■ What you need to do ■
State, as a number alone, how many lines of the data contain the string "swatch".

┄┄┄┄┄┄┄┄┄┄┄┄┄┄┄┄┄┄┄┄

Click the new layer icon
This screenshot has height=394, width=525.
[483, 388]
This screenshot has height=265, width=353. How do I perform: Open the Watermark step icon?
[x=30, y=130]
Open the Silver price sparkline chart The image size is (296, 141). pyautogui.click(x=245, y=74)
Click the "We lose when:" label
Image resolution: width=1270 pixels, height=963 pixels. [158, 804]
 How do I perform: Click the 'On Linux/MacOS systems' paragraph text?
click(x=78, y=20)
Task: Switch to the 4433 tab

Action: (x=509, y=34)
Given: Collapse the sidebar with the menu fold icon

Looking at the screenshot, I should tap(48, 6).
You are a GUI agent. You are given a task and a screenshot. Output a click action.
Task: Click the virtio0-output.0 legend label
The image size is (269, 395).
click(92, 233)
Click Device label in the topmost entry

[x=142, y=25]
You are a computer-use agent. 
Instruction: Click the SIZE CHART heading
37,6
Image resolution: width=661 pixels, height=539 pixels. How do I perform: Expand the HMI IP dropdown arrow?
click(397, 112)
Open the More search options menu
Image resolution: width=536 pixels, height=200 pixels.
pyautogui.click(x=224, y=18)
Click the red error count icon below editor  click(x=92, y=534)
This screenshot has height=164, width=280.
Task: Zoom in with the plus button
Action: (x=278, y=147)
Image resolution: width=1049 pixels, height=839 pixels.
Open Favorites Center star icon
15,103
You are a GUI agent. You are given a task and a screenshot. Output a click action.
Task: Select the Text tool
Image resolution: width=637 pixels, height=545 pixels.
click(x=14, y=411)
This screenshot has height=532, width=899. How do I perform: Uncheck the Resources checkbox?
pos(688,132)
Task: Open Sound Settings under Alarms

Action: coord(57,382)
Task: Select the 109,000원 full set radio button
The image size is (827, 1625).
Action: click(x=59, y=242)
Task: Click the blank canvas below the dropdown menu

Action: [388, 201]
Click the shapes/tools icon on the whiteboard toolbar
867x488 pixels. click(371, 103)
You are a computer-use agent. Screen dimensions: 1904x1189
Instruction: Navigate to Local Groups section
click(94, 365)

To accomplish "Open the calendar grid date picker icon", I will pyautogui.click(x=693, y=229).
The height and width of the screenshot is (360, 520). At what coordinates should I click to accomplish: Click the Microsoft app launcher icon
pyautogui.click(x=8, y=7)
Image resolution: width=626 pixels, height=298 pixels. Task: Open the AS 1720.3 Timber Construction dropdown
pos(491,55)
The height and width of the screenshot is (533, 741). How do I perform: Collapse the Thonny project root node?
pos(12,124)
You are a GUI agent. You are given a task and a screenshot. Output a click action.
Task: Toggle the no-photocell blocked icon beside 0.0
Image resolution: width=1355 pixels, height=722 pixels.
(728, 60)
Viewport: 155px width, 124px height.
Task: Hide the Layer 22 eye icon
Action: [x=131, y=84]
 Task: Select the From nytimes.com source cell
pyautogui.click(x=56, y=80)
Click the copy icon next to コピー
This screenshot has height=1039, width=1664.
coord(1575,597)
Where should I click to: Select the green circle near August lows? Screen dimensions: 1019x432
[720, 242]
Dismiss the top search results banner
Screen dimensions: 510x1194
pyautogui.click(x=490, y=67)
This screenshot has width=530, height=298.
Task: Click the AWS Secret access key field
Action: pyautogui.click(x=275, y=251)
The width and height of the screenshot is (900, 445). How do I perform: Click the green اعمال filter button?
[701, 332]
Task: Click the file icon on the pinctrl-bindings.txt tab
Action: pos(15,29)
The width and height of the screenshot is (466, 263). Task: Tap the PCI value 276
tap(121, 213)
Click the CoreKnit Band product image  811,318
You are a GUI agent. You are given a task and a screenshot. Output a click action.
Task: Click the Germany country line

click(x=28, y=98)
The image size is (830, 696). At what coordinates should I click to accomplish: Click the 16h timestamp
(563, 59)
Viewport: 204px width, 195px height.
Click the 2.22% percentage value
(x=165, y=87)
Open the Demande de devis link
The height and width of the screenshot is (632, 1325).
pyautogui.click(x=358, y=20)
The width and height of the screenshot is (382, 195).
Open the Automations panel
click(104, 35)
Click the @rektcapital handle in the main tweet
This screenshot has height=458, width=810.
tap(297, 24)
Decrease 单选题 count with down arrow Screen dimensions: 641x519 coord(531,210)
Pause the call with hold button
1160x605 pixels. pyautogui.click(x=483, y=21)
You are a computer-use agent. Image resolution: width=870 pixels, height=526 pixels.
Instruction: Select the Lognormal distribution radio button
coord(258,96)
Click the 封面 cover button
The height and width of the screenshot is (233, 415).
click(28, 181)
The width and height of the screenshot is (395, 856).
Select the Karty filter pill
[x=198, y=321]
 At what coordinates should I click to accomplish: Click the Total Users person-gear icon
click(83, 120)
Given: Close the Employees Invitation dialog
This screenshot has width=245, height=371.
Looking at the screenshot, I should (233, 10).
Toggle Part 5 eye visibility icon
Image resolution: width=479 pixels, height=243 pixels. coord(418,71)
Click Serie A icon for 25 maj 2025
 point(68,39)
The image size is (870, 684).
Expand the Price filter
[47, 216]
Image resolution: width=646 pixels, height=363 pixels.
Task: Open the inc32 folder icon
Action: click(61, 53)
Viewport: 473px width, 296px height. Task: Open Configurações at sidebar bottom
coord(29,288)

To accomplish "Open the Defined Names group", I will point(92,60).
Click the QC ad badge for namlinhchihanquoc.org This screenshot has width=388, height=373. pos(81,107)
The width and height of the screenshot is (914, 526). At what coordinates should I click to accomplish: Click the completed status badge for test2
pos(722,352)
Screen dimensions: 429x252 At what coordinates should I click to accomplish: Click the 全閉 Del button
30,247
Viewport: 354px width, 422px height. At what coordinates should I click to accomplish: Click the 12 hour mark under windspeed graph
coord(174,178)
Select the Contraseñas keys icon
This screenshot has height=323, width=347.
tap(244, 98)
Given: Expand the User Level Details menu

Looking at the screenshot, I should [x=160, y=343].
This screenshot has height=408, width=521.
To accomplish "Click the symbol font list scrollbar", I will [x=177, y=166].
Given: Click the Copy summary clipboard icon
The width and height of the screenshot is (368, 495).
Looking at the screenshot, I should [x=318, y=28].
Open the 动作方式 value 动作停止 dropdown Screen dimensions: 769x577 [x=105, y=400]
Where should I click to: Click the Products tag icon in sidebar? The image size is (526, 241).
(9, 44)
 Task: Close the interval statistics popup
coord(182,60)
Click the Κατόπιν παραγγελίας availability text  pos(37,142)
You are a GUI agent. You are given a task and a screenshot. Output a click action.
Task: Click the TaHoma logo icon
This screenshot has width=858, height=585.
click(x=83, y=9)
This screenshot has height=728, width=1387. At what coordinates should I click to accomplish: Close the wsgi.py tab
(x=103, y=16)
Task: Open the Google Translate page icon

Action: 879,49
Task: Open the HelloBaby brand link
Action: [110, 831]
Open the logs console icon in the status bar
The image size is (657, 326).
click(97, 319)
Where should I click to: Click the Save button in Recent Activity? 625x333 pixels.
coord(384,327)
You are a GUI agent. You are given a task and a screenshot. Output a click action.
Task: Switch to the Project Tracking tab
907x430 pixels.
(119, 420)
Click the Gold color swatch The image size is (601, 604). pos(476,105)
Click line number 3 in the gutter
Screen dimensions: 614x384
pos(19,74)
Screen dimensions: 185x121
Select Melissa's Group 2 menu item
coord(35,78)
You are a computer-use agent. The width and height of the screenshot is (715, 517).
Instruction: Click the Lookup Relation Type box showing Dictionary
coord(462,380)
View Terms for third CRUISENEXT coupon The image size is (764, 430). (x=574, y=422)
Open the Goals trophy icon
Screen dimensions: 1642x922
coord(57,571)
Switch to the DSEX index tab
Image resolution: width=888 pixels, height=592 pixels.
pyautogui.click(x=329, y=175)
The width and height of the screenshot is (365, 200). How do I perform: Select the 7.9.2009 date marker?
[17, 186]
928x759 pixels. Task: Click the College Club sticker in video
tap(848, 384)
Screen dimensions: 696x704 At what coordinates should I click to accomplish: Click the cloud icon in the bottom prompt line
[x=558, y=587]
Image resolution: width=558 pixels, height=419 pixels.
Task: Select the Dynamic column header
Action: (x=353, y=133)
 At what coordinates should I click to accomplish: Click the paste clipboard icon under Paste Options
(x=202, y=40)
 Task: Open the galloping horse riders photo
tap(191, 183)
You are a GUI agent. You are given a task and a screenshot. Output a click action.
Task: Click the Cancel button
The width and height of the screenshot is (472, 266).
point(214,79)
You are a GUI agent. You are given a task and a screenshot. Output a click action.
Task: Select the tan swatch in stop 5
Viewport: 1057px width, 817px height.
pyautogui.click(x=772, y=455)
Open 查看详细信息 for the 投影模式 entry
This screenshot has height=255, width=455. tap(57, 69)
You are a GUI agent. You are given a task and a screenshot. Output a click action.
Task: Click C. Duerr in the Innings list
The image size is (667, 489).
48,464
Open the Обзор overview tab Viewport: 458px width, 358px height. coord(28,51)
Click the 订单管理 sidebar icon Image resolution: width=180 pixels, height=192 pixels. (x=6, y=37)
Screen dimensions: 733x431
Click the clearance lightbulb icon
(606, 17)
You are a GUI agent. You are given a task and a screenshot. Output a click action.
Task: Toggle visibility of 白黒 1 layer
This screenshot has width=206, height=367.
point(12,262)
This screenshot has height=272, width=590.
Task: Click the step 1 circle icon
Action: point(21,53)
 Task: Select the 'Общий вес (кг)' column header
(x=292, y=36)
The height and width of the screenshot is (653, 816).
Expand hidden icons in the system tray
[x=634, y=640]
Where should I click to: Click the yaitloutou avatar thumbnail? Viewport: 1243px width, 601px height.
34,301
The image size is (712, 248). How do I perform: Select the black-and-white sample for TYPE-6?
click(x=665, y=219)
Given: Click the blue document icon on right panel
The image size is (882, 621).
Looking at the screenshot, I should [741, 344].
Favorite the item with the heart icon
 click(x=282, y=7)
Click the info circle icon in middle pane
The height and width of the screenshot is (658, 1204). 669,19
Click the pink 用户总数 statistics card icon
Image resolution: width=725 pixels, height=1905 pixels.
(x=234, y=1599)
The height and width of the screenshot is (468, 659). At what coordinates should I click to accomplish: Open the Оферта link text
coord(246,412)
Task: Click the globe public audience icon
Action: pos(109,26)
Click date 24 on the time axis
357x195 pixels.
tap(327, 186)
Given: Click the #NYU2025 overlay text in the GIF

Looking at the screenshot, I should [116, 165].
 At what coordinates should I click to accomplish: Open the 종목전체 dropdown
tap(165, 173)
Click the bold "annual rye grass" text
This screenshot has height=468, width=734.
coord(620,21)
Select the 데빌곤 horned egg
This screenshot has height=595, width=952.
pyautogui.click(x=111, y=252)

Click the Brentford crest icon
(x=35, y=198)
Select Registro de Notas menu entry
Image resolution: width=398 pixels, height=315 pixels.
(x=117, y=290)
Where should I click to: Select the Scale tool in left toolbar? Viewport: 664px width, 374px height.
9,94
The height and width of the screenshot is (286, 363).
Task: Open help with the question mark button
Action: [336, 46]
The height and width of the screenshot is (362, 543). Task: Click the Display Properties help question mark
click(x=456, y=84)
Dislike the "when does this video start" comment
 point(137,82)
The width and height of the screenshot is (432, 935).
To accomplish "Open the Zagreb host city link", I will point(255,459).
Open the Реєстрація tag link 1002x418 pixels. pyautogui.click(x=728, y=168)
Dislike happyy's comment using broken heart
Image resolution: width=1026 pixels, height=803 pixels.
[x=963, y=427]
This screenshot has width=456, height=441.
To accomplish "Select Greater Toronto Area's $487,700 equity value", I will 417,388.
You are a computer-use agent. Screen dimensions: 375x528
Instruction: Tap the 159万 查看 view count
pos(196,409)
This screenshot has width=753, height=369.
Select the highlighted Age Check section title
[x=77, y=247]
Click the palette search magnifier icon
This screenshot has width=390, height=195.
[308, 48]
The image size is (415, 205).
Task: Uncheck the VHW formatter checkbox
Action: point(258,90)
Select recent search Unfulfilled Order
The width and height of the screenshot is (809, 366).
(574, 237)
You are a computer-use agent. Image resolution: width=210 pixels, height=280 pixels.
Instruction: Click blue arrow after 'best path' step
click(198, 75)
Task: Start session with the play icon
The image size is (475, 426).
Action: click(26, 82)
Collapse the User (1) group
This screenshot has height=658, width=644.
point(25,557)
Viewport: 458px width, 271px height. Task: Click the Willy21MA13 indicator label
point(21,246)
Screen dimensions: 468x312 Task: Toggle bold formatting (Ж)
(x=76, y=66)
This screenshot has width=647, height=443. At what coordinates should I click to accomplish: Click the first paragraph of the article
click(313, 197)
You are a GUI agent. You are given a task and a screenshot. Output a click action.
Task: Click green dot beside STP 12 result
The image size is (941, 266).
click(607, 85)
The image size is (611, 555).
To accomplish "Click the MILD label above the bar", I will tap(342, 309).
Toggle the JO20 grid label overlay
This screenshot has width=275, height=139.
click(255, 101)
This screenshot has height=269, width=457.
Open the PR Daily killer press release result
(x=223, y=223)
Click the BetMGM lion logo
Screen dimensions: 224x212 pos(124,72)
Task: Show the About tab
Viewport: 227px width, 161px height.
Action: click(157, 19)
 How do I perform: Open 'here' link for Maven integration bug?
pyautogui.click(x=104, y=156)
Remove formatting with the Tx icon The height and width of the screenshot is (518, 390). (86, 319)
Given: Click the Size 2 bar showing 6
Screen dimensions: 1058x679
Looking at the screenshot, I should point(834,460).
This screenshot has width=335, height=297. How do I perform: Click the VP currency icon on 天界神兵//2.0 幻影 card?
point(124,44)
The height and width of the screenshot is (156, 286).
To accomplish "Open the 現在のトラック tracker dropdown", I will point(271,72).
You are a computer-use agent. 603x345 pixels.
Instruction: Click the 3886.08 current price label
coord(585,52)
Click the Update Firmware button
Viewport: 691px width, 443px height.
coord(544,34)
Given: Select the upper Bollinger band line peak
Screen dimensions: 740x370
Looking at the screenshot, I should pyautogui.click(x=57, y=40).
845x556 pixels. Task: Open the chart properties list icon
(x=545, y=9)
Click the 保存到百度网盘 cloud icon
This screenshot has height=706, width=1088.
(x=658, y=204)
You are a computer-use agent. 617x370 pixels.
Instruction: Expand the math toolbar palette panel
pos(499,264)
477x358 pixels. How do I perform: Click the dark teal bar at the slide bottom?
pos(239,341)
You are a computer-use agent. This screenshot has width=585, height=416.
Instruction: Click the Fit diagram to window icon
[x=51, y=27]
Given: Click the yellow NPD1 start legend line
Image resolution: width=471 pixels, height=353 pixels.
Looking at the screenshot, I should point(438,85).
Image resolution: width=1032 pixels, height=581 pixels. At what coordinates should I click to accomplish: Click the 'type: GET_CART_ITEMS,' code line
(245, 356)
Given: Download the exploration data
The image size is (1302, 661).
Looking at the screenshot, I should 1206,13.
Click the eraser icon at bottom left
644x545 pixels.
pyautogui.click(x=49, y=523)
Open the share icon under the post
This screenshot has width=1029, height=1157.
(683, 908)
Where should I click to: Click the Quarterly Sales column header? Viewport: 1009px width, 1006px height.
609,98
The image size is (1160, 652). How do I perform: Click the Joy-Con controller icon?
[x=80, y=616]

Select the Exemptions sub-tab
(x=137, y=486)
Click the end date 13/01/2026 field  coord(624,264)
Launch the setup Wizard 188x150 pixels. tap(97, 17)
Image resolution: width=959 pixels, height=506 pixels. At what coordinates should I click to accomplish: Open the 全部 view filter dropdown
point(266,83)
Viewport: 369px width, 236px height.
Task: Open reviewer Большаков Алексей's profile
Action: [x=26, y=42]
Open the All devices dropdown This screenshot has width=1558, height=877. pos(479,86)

┄┄┄┄┄┄┄┄┄┄┄┄┄┄┄┄┄┄┄┄

■ Task output ■
2